Your assignment - Please retype the listing below without a single change.

Records provided -

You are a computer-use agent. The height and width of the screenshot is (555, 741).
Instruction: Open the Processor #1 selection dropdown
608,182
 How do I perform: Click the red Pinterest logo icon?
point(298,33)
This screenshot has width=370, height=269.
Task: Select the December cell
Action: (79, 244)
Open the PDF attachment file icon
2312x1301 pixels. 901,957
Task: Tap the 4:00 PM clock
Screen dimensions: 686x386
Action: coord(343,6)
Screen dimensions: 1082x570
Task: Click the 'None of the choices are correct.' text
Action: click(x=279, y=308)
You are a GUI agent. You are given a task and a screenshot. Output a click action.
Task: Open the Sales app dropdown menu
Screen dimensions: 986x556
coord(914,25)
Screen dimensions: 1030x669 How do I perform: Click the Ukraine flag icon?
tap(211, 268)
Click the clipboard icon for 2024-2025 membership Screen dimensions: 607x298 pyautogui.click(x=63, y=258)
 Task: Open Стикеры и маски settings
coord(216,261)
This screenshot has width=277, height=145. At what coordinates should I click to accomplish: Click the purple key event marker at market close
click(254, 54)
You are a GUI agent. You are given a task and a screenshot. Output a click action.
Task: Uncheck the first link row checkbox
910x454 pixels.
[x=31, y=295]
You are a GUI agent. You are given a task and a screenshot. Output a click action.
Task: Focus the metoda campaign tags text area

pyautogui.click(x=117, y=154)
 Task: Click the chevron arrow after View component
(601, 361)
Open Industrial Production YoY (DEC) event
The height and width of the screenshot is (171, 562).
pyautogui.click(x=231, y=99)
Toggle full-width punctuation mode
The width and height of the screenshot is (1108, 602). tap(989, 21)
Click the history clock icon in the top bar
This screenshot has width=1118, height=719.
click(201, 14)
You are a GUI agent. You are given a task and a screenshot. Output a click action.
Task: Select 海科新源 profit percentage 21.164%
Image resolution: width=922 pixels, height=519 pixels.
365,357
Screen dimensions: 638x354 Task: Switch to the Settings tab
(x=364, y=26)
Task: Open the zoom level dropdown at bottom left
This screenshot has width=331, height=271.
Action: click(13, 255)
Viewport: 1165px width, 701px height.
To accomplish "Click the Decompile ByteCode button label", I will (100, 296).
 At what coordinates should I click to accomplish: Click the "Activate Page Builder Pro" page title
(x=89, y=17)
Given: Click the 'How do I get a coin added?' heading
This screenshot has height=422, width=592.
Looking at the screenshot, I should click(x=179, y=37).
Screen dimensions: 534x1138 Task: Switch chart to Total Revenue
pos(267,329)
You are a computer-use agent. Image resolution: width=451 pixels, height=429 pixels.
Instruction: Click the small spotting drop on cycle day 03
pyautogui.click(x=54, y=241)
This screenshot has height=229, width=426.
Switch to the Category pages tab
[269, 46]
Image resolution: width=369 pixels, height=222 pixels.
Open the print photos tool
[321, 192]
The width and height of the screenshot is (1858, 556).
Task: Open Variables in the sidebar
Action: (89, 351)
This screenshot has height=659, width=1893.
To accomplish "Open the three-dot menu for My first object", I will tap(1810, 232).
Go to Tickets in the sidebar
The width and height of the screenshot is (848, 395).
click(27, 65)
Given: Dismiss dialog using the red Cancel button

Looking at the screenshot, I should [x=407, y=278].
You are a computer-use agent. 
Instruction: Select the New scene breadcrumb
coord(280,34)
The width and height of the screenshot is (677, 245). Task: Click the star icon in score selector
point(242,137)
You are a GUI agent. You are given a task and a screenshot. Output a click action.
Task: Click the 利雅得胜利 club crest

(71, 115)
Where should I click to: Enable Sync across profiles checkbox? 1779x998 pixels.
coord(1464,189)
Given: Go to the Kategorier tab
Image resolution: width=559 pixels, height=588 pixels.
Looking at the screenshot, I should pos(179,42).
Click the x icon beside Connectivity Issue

Reply to the exercise -
You are a computer-use agent. The height and width of the screenshot is (555, 741).
Instruction: Open the Processor #1 selection dropdown
608,182
 How do I perform: Click the red Pinterest logo icon?
point(298,33)
This screenshot has width=370, height=269.
Task: Select the December cell
Action: (79, 244)
Open the PDF attachment file icon
2312x1301 pixels. 901,957
Task: Tap the 4:00 PM clock
Screen dimensions: 686x386
Action: coord(343,6)
Screen dimensions: 1082x570
Task: Click the 'None of the choices are correct.' text
Action: click(x=279, y=308)
You are a GUI agent. You are given a task and a screenshot. Output a click action.
Task: Open the Sales app dropdown menu
Screen dimensions: 986x556
coord(914,25)
Screen dimensions: 1030x669 How do I perform: Click the Ukraine flag icon?
tap(211, 268)
Click the clipboard icon for 2024-2025 membership Screen dimensions: 607x298 pyautogui.click(x=63, y=258)
 Task: Open Стикеры и маски settings
coord(216,261)
This screenshot has width=277, height=145. At what coordinates should I click to accomplish: Click the purple key event marker at market close
click(254, 54)
You are a GUI agent. You are given a task and a screenshot. Output a click action.
Task: Uncheck the first link row checkbox
910x454 pixels.
[x=31, y=295]
You are a GUI agent. You are given a task and a screenshot. Output a click action.
Task: Focus the metoda campaign tags text area

pyautogui.click(x=117, y=154)
 Task: Click the chevron arrow after View component
(601, 361)
Open Industrial Production YoY (DEC) event
The height and width of the screenshot is (171, 562).
pyautogui.click(x=231, y=99)
Toggle full-width punctuation mode
The width and height of the screenshot is (1108, 602). tap(989, 21)
Click the history clock icon in the top bar
This screenshot has width=1118, height=719.
click(201, 14)
You are a GUI agent. You are given a task and a screenshot. Output a click action.
Task: Select 海科新源 profit percentage 21.164%
Image resolution: width=922 pixels, height=519 pixels.
365,357
Screen dimensions: 638x354 Task: Switch to the Settings tab
(x=364, y=26)
Task: Open the zoom level dropdown at bottom left
This screenshot has width=331, height=271.
Action: click(13, 255)
Viewport: 1165px width, 701px height.
To accomplish "Click the Decompile ByteCode button label", I will (100, 296).
 At what coordinates should I click to accomplish: Click the "Activate Page Builder Pro" page title
(x=89, y=17)
Given: Click the 'How do I get a coin added?' heading
This screenshot has height=422, width=592.
Looking at the screenshot, I should click(x=179, y=37).
Screen dimensions: 534x1138 Task: Switch chart to Total Revenue
pos(267,329)
You are a computer-use agent. Image resolution: width=451 pixels, height=429 pixels.
Instruction: Click the small spotting drop on cycle day 03
pyautogui.click(x=54, y=241)
This screenshot has height=229, width=426.
Switch to the Category pages tab
[269, 46]
Image resolution: width=369 pixels, height=222 pixels.
Open the print photos tool
[321, 192]
The width and height of the screenshot is (1858, 556).
Task: Open Variables in the sidebar
Action: (89, 351)
This screenshot has height=659, width=1893.
To accomplish "Open the three-dot menu for My first object", I will tap(1810, 232).
Go to Tickets in the sidebar
The width and height of the screenshot is (848, 395).
click(27, 65)
Given: Dismiss dialog using the red Cancel button

Looking at the screenshot, I should [x=407, y=278].
You are a computer-use agent. 
Instruction: Select the New scene breadcrumb
coord(280,34)
The width and height of the screenshot is (677, 245). Task: Click the star icon in score selector
point(242,137)
You are a GUI agent. You are given a task and a screenshot. Output a click action.
Task: Click the 利雅得胜利 club crest

(71, 115)
Where should I click to: Enable Sync across profiles checkbox? 1779x998 pixels.
coord(1464,189)
Given: Go to the Kategorier tab
Image resolution: width=559 pixels, height=588 pixels.
Looking at the screenshot, I should pos(179,42).
Click the x icon beside Connectivity Issue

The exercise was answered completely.